Ghost golden gods bestride see-me lights,
gaudy girls below, who talk and text and tweet together
whilst the yellow Labrador plays
with the red and white McDonald’s box
on his paradise walk.
A soft pastel detour is a single turn;
here is Cornelissen, pure paint glass bottles
of mineral colours so perfect they must be
held aspic inviolate
by the green store with the gilded name,
and on a cream wall in a black box live the Beauclerks
beside pubs who glow glorious sunset,
make you want to walk up, walk in
and bathe in light and brown beer and banter boys.
But save your self for the black hulk
of the repository of what we ever are,
man the maker, and this his best museum,
with its pawn-broker lights, you may ever see.
Trade Union House is dull iron-grey,
but the antiquaries are a grille-riot
of book and colour and coin;
blue plaques abound with the bikes
in regiment rows of silver, blue, black
and the yellow Labrador plays on.
The electrical shops are harsh-lit ugly
and I do not like their typeface
but good times are this way
where the girls beckon you to siren call,
autopsy-lit like the recently dead.
Marilyn lives upstairs, black and white
and another pub’s sunset hails me again
Come in from that pavement to the last
of the warmth and the whiskey hail fellow well met
but walk on, for the American Church
is blood-red, the casino sand-yellow,
dianetics in between, the hospital infected
with greying people on drips sitting for a smoke
in washed-out wheelchairs beneath white-coated steel.

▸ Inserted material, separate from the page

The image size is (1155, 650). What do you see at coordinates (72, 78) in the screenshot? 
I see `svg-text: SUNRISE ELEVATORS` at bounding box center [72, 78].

And the signs are green and red
And go and stop underground
And skin is green and rubber
And skin is all colours
And the tattooed man is nearly black.

I wear this city on the inside, mix my colours
For it is nearly black as me.




And just in case you thought I had imagination, this is a stroll I took after a very long day at work in London last month that had left with me a cracking headache and a need for air and solitutde. Midnight in the city, Tottenham Court Road, Great Russell Street and a little bit of Euston Road.